The records:
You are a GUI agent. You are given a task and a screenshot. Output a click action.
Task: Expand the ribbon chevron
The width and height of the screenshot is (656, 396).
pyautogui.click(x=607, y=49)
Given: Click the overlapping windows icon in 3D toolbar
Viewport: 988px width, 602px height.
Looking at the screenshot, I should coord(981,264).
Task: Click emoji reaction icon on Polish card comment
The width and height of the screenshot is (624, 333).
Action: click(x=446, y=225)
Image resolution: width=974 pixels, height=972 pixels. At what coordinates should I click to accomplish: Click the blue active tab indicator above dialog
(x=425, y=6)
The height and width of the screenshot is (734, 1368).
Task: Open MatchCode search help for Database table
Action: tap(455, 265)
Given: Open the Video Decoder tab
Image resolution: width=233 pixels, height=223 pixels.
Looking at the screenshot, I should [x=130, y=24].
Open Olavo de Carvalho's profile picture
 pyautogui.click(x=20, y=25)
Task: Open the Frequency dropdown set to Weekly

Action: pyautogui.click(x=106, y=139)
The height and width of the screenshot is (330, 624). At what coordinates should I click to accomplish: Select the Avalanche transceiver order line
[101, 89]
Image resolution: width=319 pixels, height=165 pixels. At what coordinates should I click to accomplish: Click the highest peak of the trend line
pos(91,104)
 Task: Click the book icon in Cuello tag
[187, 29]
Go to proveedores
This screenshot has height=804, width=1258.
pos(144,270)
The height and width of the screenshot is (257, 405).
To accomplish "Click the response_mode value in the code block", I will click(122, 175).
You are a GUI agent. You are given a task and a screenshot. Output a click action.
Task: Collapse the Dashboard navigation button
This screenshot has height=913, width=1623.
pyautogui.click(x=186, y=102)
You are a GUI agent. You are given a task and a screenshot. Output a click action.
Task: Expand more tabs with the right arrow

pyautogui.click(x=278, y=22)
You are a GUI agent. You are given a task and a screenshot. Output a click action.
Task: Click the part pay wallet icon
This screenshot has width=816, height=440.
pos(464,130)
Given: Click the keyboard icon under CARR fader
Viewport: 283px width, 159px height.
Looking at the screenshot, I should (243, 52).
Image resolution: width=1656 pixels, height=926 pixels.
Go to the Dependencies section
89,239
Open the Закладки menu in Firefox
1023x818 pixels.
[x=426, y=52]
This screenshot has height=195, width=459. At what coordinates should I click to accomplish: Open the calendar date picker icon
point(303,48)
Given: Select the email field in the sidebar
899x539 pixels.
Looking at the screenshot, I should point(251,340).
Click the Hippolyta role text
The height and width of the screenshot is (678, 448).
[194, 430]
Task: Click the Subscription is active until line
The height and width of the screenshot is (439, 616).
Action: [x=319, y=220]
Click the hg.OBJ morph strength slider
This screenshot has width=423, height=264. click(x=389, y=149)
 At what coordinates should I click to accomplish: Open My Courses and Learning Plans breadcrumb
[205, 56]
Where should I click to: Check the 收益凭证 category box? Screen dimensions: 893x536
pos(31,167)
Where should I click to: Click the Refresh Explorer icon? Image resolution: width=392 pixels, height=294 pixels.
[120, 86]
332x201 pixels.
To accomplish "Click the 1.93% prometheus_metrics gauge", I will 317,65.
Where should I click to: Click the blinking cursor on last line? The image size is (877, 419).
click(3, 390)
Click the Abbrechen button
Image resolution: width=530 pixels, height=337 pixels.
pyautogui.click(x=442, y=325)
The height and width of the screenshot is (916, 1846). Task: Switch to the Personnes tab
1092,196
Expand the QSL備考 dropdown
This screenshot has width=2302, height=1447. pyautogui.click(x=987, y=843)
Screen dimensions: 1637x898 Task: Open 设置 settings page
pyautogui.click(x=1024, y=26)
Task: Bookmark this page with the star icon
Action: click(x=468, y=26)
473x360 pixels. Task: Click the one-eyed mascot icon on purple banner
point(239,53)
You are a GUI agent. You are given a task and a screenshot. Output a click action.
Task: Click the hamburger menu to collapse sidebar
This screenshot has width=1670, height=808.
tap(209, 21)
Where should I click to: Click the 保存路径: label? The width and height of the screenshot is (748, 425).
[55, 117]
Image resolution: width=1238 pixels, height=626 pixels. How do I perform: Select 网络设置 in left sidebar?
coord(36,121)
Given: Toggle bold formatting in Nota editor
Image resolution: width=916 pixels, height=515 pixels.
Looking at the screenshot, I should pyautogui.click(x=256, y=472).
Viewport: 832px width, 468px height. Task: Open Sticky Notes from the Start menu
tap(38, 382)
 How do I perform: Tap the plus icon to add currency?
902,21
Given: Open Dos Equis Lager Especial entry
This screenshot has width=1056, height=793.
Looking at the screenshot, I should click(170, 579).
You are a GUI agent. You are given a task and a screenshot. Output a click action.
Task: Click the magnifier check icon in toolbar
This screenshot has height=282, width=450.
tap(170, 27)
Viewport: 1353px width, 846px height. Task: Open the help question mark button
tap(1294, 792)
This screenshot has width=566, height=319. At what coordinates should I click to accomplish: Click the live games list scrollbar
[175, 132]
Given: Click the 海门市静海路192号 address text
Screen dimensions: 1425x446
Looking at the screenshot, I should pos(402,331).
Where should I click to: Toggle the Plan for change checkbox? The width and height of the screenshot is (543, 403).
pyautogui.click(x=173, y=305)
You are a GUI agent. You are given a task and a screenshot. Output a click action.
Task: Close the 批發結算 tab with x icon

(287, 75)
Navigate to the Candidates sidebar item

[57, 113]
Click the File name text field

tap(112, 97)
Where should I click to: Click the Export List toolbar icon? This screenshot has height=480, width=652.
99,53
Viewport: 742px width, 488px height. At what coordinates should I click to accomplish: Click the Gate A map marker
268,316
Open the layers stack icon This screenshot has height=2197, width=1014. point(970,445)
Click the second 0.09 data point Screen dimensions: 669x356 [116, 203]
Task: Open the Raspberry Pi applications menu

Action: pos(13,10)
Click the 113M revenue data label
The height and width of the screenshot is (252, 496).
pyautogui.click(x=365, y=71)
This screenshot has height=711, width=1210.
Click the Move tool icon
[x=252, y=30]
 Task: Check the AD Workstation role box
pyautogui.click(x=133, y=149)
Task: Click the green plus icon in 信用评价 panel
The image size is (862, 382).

Stated task:
Copy every one of the items above word for word, line by line.

Finished exercise:
You are a GUI agent. You are given a task and a screenshot. Output a click action.
Task: Expand the ribbon chevron
The width and height of the screenshot is (656, 396).
pyautogui.click(x=607, y=49)
Given: Click the overlapping windows icon in 3D toolbar
Viewport: 988px width, 602px height.
Looking at the screenshot, I should coord(981,264).
Task: Click emoji reaction icon on Polish card comment
The width and height of the screenshot is (624, 333).
Action: click(x=446, y=225)
Image resolution: width=974 pixels, height=972 pixels. At what coordinates should I click to accomplish: Click the blue active tab indicator above dialog
(x=425, y=6)
The height and width of the screenshot is (734, 1368).
Task: Open MatchCode search help for Database table
Action: tap(455, 265)
Given: Open the Video Decoder tab
Image resolution: width=233 pixels, height=223 pixels.
Looking at the screenshot, I should [x=130, y=24].
Open Olavo de Carvalho's profile picture
 pyautogui.click(x=20, y=25)
Task: Open the Frequency dropdown set to Weekly

Action: pyautogui.click(x=106, y=139)
The height and width of the screenshot is (330, 624). At what coordinates should I click to accomplish: Select the Avalanche transceiver order line
[101, 89]
Image resolution: width=319 pixels, height=165 pixels. At what coordinates should I click to accomplish: Click the highest peak of the trend line
pos(91,104)
 Task: Click the book icon in Cuello tag
[187, 29]
Go to proveedores
This screenshot has height=804, width=1258.
pos(144,270)
The height and width of the screenshot is (257, 405).
To accomplish "Click the response_mode value in the code block", I will click(122, 175).
You are a GUI agent. You are given a task and a screenshot. Output a click action.
Task: Collapse the Dashboard navigation button
This screenshot has height=913, width=1623.
pyautogui.click(x=186, y=102)
You are a GUI agent. You are given a task and a screenshot. Output a click action.
Task: Expand more tabs with the right arrow

pyautogui.click(x=278, y=22)
You are a GUI agent. You are given a task and a screenshot. Output a click action.
Task: Click the part pay wallet icon
This screenshot has width=816, height=440.
pos(464,130)
Given: Click the keyboard icon under CARR fader
Viewport: 283px width, 159px height.
Looking at the screenshot, I should (243, 52).
Image resolution: width=1656 pixels, height=926 pixels.
Go to the Dependencies section
89,239
Open the Закладки menu in Firefox
1023x818 pixels.
[x=426, y=52]
This screenshot has height=195, width=459. At what coordinates should I click to accomplish: Open the calendar date picker icon
point(303,48)
Given: Select the email field in the sidebar
899x539 pixels.
Looking at the screenshot, I should point(251,340).
Click the Hippolyta role text
The height and width of the screenshot is (678, 448).
[194, 430]
Task: Click the Subscription is active until line
The height and width of the screenshot is (439, 616).
Action: [x=319, y=220]
Click the hg.OBJ morph strength slider
This screenshot has width=423, height=264. click(x=389, y=149)
 At what coordinates should I click to accomplish: Open My Courses and Learning Plans breadcrumb
[205, 56]
Where should I click to: Check the 收益凭证 category box? Screen dimensions: 893x536
pos(31,167)
Where should I click to: Click the Refresh Explorer icon? Image resolution: width=392 pixels, height=294 pixels.
[120, 86]
332x201 pixels.
To accomplish "Click the 1.93% prometheus_metrics gauge", I will 317,65.
Where should I click to: Click the blinking cursor on last line? The image size is (877, 419).
click(3, 390)
Click the Abbrechen button
Image resolution: width=530 pixels, height=337 pixels.
pyautogui.click(x=442, y=325)
The height and width of the screenshot is (916, 1846). Task: Switch to the Personnes tab
1092,196
Expand the QSL備考 dropdown
This screenshot has width=2302, height=1447. pyautogui.click(x=987, y=843)
Screen dimensions: 1637x898 Task: Open 设置 settings page
pyautogui.click(x=1024, y=26)
Task: Bookmark this page with the star icon
Action: click(x=468, y=26)
473x360 pixels. Task: Click the one-eyed mascot icon on purple banner
point(239,53)
You are a GUI agent. You are given a task and a screenshot. Output a click action.
Task: Click the hamburger menu to collapse sidebar
This screenshot has width=1670, height=808.
tap(209, 21)
Where should I click to: Click the 保存路径: label? The width and height of the screenshot is (748, 425).
[55, 117]
Image resolution: width=1238 pixels, height=626 pixels. How do I perform: Select 网络设置 in left sidebar?
coord(36,121)
Given: Toggle bold formatting in Nota editor
Image resolution: width=916 pixels, height=515 pixels.
Looking at the screenshot, I should pyautogui.click(x=256, y=472).
Viewport: 832px width, 468px height. Task: Open Sticky Notes from the Start menu
tap(38, 382)
 How do I perform: Tap the plus icon to add currency?
902,21
Given: Open Dos Equis Lager Especial entry
This screenshot has width=1056, height=793.
Looking at the screenshot, I should click(170, 579).
You are a GUI agent. You are given a task and a screenshot. Output a click action.
Task: Click the magnifier check icon in toolbar
This screenshot has height=282, width=450.
tap(170, 27)
Viewport: 1353px width, 846px height. Task: Open the help question mark button
tap(1294, 792)
This screenshot has width=566, height=319. At what coordinates should I click to accomplish: Click the live games list scrollbar
[175, 132]
Given: Click the 海门市静海路192号 address text
Screen dimensions: 1425x446
Looking at the screenshot, I should pos(402,331).
Where should I click to: Toggle the Plan for change checkbox? The width and height of the screenshot is (543, 403).
pyautogui.click(x=173, y=305)
You are a GUI agent. You are given a task and a screenshot. Output a click action.
Task: Close the 批發結算 tab with x icon

(287, 75)
Navigate to the Candidates sidebar item

[57, 113]
Click the File name text field

tap(112, 97)
Where should I click to: Click the Export List toolbar icon? This screenshot has height=480, width=652.
99,53
Viewport: 742px width, 488px height. At what coordinates should I click to accomplish: Click the Gate A map marker
268,316
Open the layers stack icon This screenshot has height=2197, width=1014. point(970,445)
Click the second 0.09 data point Screen dimensions: 669x356 [116, 203]
Task: Open the Raspberry Pi applications menu

Action: pos(13,10)
Click the 113M revenue data label
The height and width of the screenshot is (252, 496).
pyautogui.click(x=365, y=71)
This screenshot has height=711, width=1210.
Click the Move tool icon
[x=252, y=30]
 Task: Check the AD Workstation role box
pyautogui.click(x=133, y=149)
Task: Click the green plus icon in 信用评价 panel
The image size is (862, 382).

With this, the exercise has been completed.